Di rumahku, pasar yang terbakar pun bisa terlihat jelas. Api berkobar disertai asap pekat memangsa udara sebagai tanda bahwa zat kimia telah berubah menjadi monster tak berbentuk. Serupa lukisan abstrak yang bertinta gelap dan abu.

Suatu kali saat aku kecil aku pernah membakar gabus di belakang rumahku yang memotivasi kebakaran jika para tetanggaku tak sigap siaga membanjiri api dengan air. Padahal saat itu aku hanya ingin bermain. Pikiranku begitu bebas, tak memikirkan konsekuensi. Lepas begitu saja.

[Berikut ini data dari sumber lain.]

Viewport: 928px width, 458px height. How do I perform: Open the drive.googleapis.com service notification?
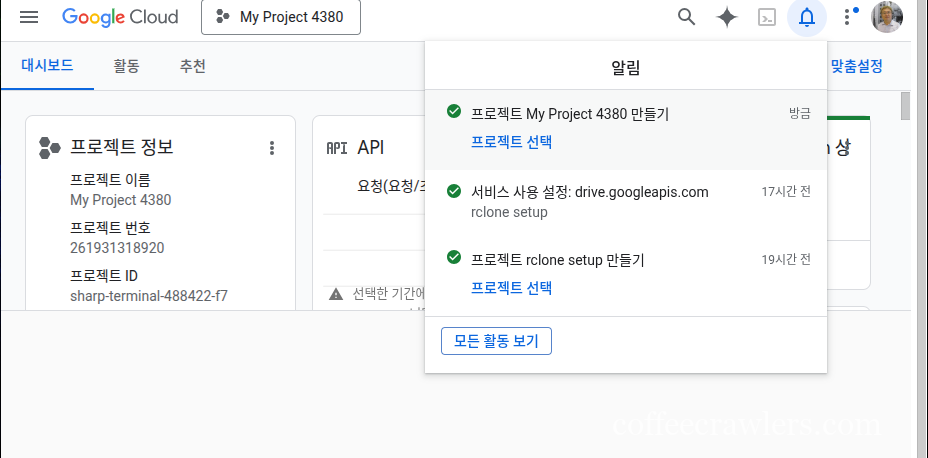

Warna dinding keramik yang hijau. Pagar hijau. Barisan pepohonan yang juga hijau di belakang. Atap yang tidak jarang digerogoti tikus. Suara-suara langkah kaki yang aneh jika malam menangkap. Aku merindukannya. Saat hujan datang, aku selalu merasa nyaman berada di kamar rumahku. Terlebih jika engkau juga hadir bersamaku.